As if writing a paper check weren't tedious enough, it can generally take banks three to five business days to make funds available from a check deposit after clearing and settlement steps.
To address this longstanding pain point, Fiserv is planning to offer a platform that allows banks to make funds from check deposits available in seconds.
"Technology has improved over time and expectations of immediacy for everything comes into play here," said Victoria Dougherty, director of product management and Immediate Funds, for Fiserv.
The Brookfield, Wis.-based financial services and payments technology provider's Immediate Funds offering uses an algorithm to review a checking account's available funds, payment track record and other risk factors before enabling banks to offer immediate funds.

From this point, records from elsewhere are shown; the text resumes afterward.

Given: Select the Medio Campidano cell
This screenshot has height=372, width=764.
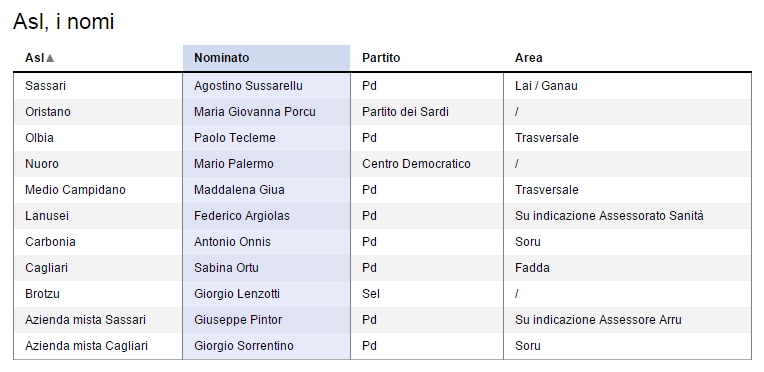Looking at the screenshot, I should click(x=98, y=190).
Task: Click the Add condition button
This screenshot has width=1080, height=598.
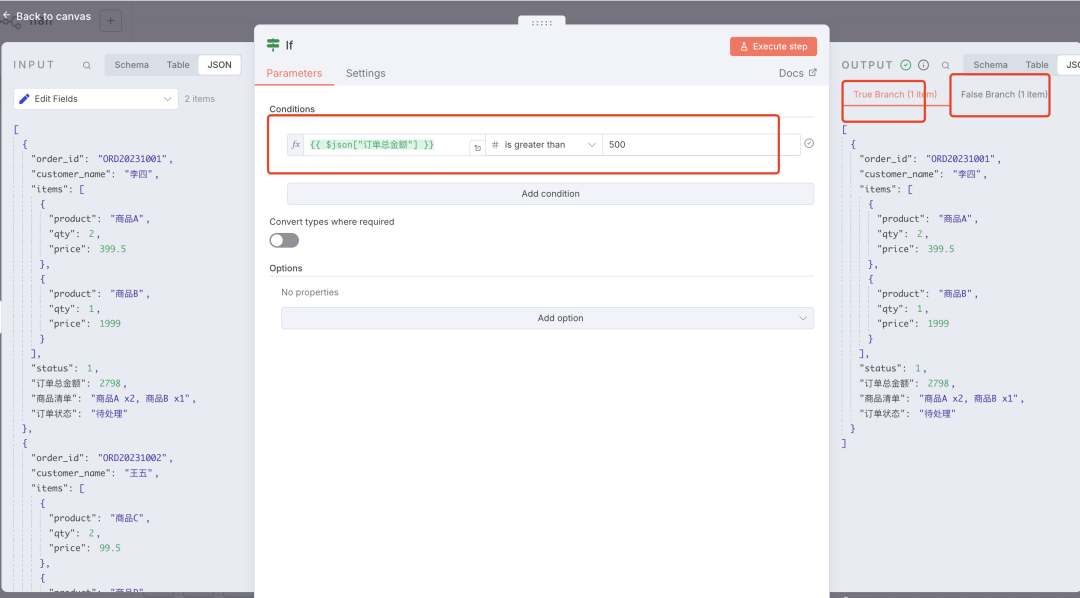Action: 550,194

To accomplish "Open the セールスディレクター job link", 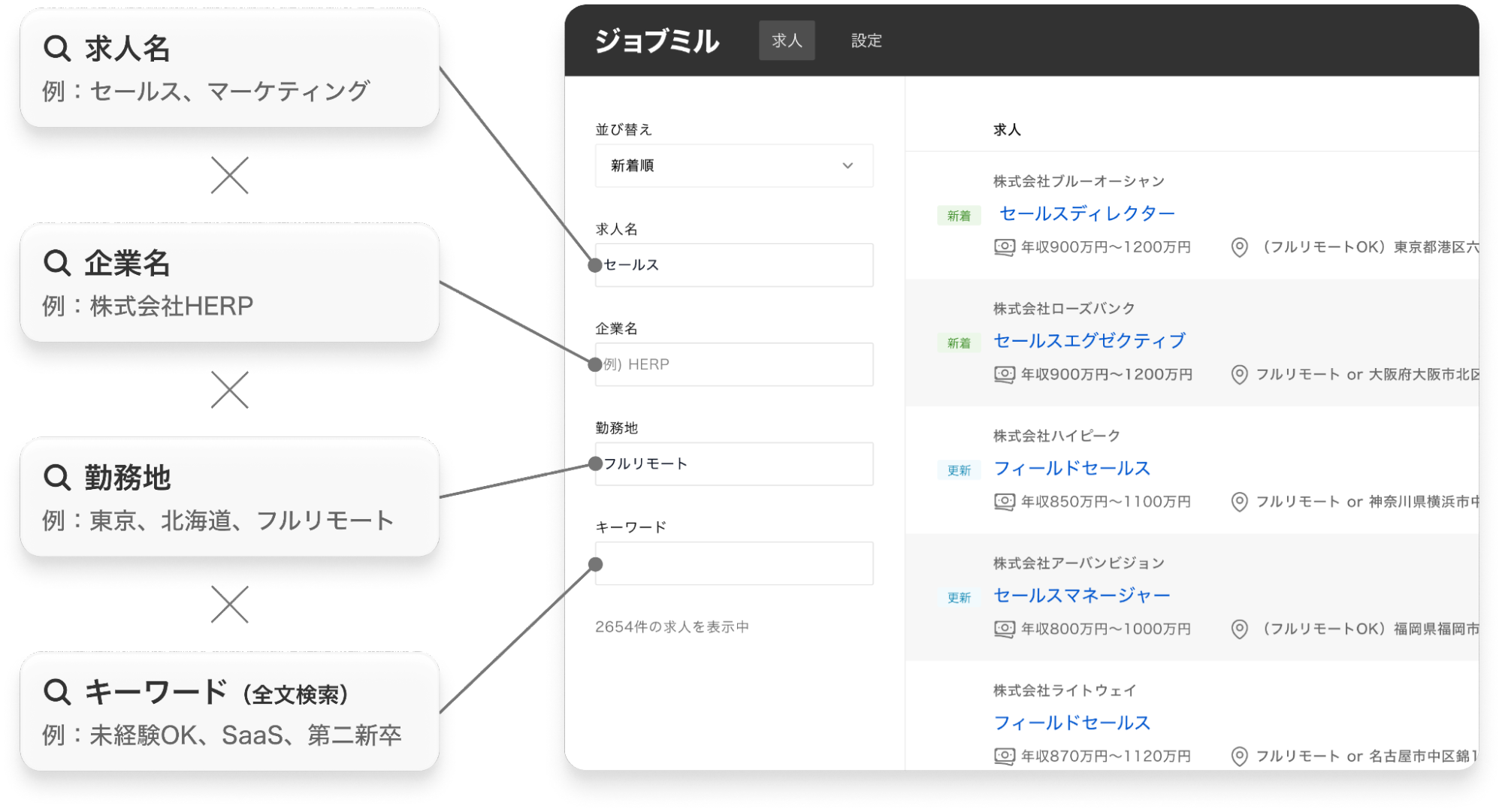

Despite the steady march of progress in digital and mobile payments, consumers are likely to continue writing paper checks regularly for five or more years, Fiserv says. Paper checks are also entrenched in small business operations.
Business owners "are really interested in getting funds credited immediately so they can get materials for a job they are contracted to do, or to pay their employees in a timely fashion,” Dougherty said.
It's a smart move for Fiserv, considering most bank customers would naturally expect immediate access to funds from a check deposit, said Marc Cochrane, an independent senior payments industry advisor.
"The banks move all of their money through the Federal Reserve and they borrow and lend money to each other overnight every day, so why not make a similar service available to the millions of households in the U.S.?" Cochrane said.
In what he categorizes as "basic blocking and tackling," Cochrane said Fiserv would monitor whether an account is open, what the average daily balance would be over a 30- to 60-day period, and size up other risk factors.
"Electronic funds should be made available right away from someone with a bank account to another person with a bank account," Cochrane added.
In the same manner, a growing number of person-to-person payment services such as PayPal's Venmo, or the larger banks' Early Warning/clearXchange, are making the movement of funds as straightforward as sending a text message.
The Immediate Funds offering seeks to bring a similar feel to the world of paper checks, as the service will review accounts and monitor digital traits such as Internet Protocol addresses and device location.
The service operates when a customer deposits a check with a bank teller, through a mobile device or at an ATM. In making the decision on whether to allow immediate access to funds, Fiserv also takes on the liability for fraud.
The service does not use any sensitive personal information such as Social Security numbers or credit card account numbers.
Fort Worth, Texas-based Valid Systems, a partner with Fiserv for this service, powers the various algorithms tuned to serve financial institution customers for use in Immediate Funds decision-making.
Valid Systems does not offer Immediate Funds as a solution to their clients. Fiserv plans to have its first bank clients offering Immediate Funds to customers in the third quarter of 2016.
On the surface, it may also appear as another piece of the overall faster payments system that many countries, including the U.S., continue to work toward. But Immediate Funds takes a different approach at this time, Fiserv's Dougherty said.
"With faster payments, we need full and perfect information for all banks on all aspects of payments, and that is not available now," Dougherty said. "Getting all of those firms together and getting all of that information to get payments immediately is a longer term prospect."
Instead, Immediate Funds calls for using data and algorithms to determine whether or not the institution can make proceeds available immediately on a specific check, Dougherty added.
It does work in the spirit of faster payments by making the decision for the banks, so those banks do not have to manage the technology to do so, Dougherty said.
"We can go ahead and make the decision, and provide coverage on the risk, should that check not end up being a good payment," she added.
Immediate Funds integrates with any third-party vendors a bank may currently use for daily demand deposit account operations. Fiserv offers a non-integrated setup for tellers with a Web application for guarantee requests, or an integrated version compatible with any teller system a bank uses for remote image capture.
Banks can integrate Immediate Funds Mobile into an existing mobile banking platform, as well as Immediate Funds ATM into the bank's account processing system to provide decisions on checks deposited through the ATM.
Banks pay Fiserv a fee for the service and have the option of charging customers for the service or providing Immediate Funds as a value-add to a checking account.
Recent Fiserv research of more than 1,500 consumers indicated many are interested in faster access to funds, with 40% saying they would pay for such access.
The study also stated that customers of all income levels and demographics wanted faster access to funds, Dougherty said.
"That was a bit of an 'aha' moment for me, seeing that even higher income brackets wanted this service and were willing to pay for it," Dougherty said.
Banks have also been asking for solutions to serve underserved clients, which typically favor check-cashing stores and prepaid cards to avoid overdrafts and other pitfalls of traditional banking.
"If they can't overdraw from their account, they can't get into financial trouble," Dougherty said.